A
intervenção decisiva de Mariana Mortágua, deputada do Bloco de Esquerda, para
impedir o regresso das “subvenções vitalícias para ex-titulares de cargos
políticos com rendimentos mensais médios superiores a dois mil euros” raramente
é referida quando este tema é abordado. O que dois deputados do bloco central
se preparavam para fazer à socapa, mas com o evidente conhecimento dos seus
lideres, por muito que eles o neguem, era uma afronta à esmagadora maioria do
povo português que tem vindo a sofrer as consequências de uma austeridade
criminosa desde há três anos. Um privilégio deste tipo não se concebe em
qualquer circunstância e o recuo que se verificou por parte dos seus
proponentes não foi por uma questão de “bom senso”, como alegam, mas pela
pressão da opinião pública mobilizada por Mariana Mortágua. Apesar do
sectarismo ideológico revelado pela omissão do nome da deputada do Bloco de Esquerda
em todo este processo, faz sentido que aqui se apresente mais uma tomada de posição
sobre ele (*), que mais não seja como uma forma de alerta.

*LINHAS FORNECIDAS*:
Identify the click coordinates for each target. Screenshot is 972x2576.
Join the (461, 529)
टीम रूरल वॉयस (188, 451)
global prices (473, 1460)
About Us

*EXERCÍCIOS*:
1. Diga se cada afirmação concorda com o texto sobre as subvenções vitalícias, respondendo sim ou não e citando tal e qual as palavras do texto que o decidem: (a) a intervenção de Mariana Mortágua é frequentemente referida quando o tema é abordado; (b) os proponentes recuaram por uma questão de bom senso; (c) a austeridade dura desde há três anos.
2. Prossiga com o texto sobre as subvenções vitalícias, escrevendo a continuação a partir da última frase apresentada.

*RESPOSTAS*:
1.
(a) Não: «raramente é referida quando este tema é abordado».
(b) Não: «não foi por uma questão de “bom senso”, como alegam, mas pela pressão da opinião pública mobilizada por Mariana Mortágua».
(c) Sim: «uma austeridade criminosa desde há três anos».

2.
Foi
com absoluta indignação que os portugueses se aperceberam de que a Assembleia
da República se preparava para terminar com a suspensão introduzida em 2014 nas
subvenções mensais vitalícias atribuídas a ex-titulares de cargos políticos com
rendimentos mensais médios superiores a dois mil euros.
Em
primeiro lugar, pelo princípio invocado para sustentar a existência de subvenções
vitalícias. De facto, o actual sistema político encontra-se numa profunda
crise, e um dos motivos é, precisamente, a qualidade mediana dos agentes
políticos, apesar das honrosas excepções. A existência de subvenções vitalícias
parte do pressuposto de que existem políticos de carreira. Porém, o que deve
ser implementado é um método de recrutamento dos melhores para o desempenho de
cargos políticos, o que origina uma maior rotatividade nestes cargos e,
portanto, a inutilidade destas subvenções.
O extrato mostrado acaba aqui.